The Acting Commissioner said that the officers would be punished but maybe that statement was to pacify us all because several weeks have passed since he issued that statement and has not taken action. I have not forgotten because what happened to him was the realization of every mother’s fear since the inception of the slave patrol.
Related link: The Brutality of the Royal Barbados Police Force, with video
Execution by Firing Squad
Recently an unarmed young man named Romario Lashley who was branded as being armed and dangerous was executed by a police firing squad. It was alleged that he had shot a police officer. I was horrified to read in the Barbados Today newspaper that it was only after the insistence by his father that the Acting Commissioner of Police stated that an investigation into his death would be held. Had his father not publicly cried out, would that statement ever have come? It has left me with so many unanswered questions. One of which I hope the promised investigation will reveal is why did the deceased shoot the officer in the first place? The sequence of events that unfolded from the day prior to his execution does not portray law enforcement in a positive light.
If the slave patrol was responsible for imposing the Barbados Slave Codes during slavery, the Court of Law in a post-Independence Barbados exists to determine who is innocent from who is guilty.
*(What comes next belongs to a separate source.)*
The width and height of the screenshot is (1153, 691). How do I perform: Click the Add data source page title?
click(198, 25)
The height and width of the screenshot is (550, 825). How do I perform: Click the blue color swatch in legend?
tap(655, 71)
The actions of the police to harm any unarmed individual are therefore unacceptable. He should have been arrested and charged.
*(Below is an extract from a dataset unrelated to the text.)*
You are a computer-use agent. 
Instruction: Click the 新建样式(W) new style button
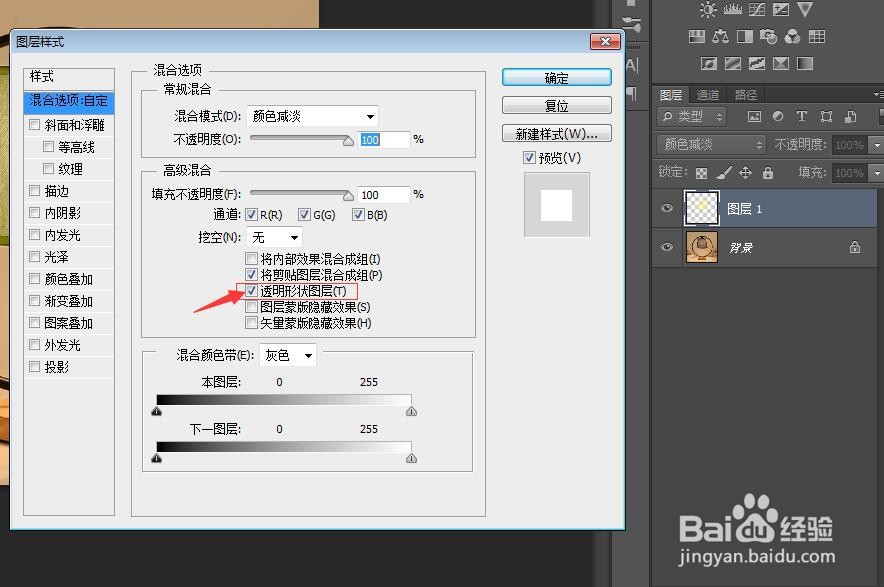(x=557, y=133)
Perhaps the reason why the police have been doing all these brutal acts over the years is because they know that the people of Barbados fear them. Yes we need the police to be strong and to be respected but also to carry out their duties in fairness and on moral principles. However, the people of Barbados must no longer allow traditions that cause discrimination to flourish in their country. The actions of Royal Barbados Police Force have again reduced the lot of black Barbadians to people without rights as occurred in the days of slavery when our forefathers were chattel. It leads to the question of who will police the police. What counter mechanisms will be put in place to deter police harassment, use of excessive physical force and aggressive tactics that escalate encounters?
Instead of instilling fear, the police in Barbados in the 21st Century should be instilling the audacity of hope into every black young man on this island, building positive relationships in communities’ not just outposts. In our 50th year of Independence and 182 years after the proclamation of Emancipation, the majority black population should not be exhibiting such fear and lack of trust of law enforcement? This is the exact opposite of what is occurring in the USA where a minority black population lives in fear and display lack of trust of law enforcement. It is not comforting that there is evidence to support the existence of the former slave patrol.
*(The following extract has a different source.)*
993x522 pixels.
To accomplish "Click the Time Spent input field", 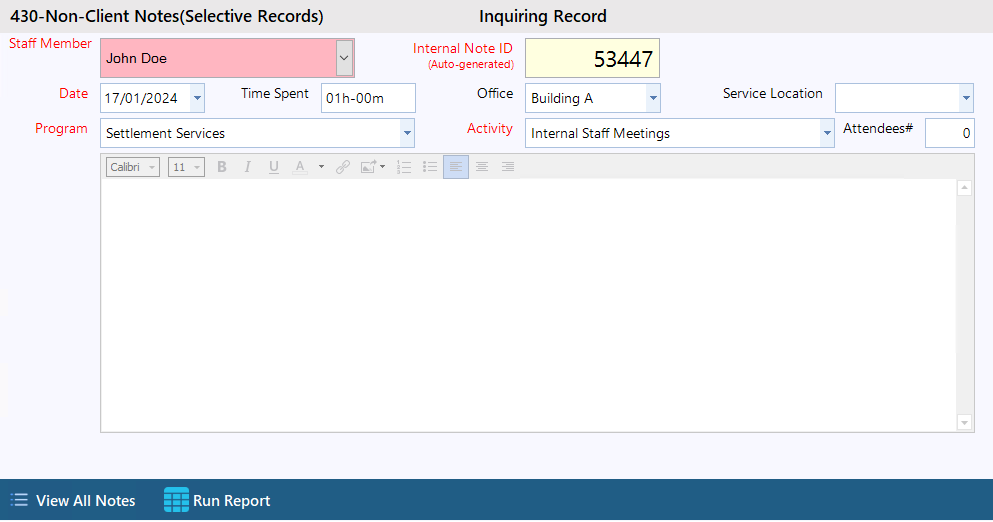I will [x=367, y=98].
To the Acting Commissioner of Police, how can we as a people move past slavery when the police force serves as a constant reminder of the brutality of our past? Have you exposed your officers to the history of the formation of your institution? Don’t you think that it is time to destroy every remnant of the Barbados Slave Codes that is still in existence? What occurred in the two cases mentioned implies a systemic failure in training, in policies and is a severe criticism on the top brass of the force. One can only conclude that law enforcement in Barbados is in dire need of serious reform. We cannot go back; we can only change the narrative of our history going forward. If we saw the need to correct ignorance by heavily investing in education early in post independent Barbados, why can we not see the need to end the functions of the fear instilling slave patrol?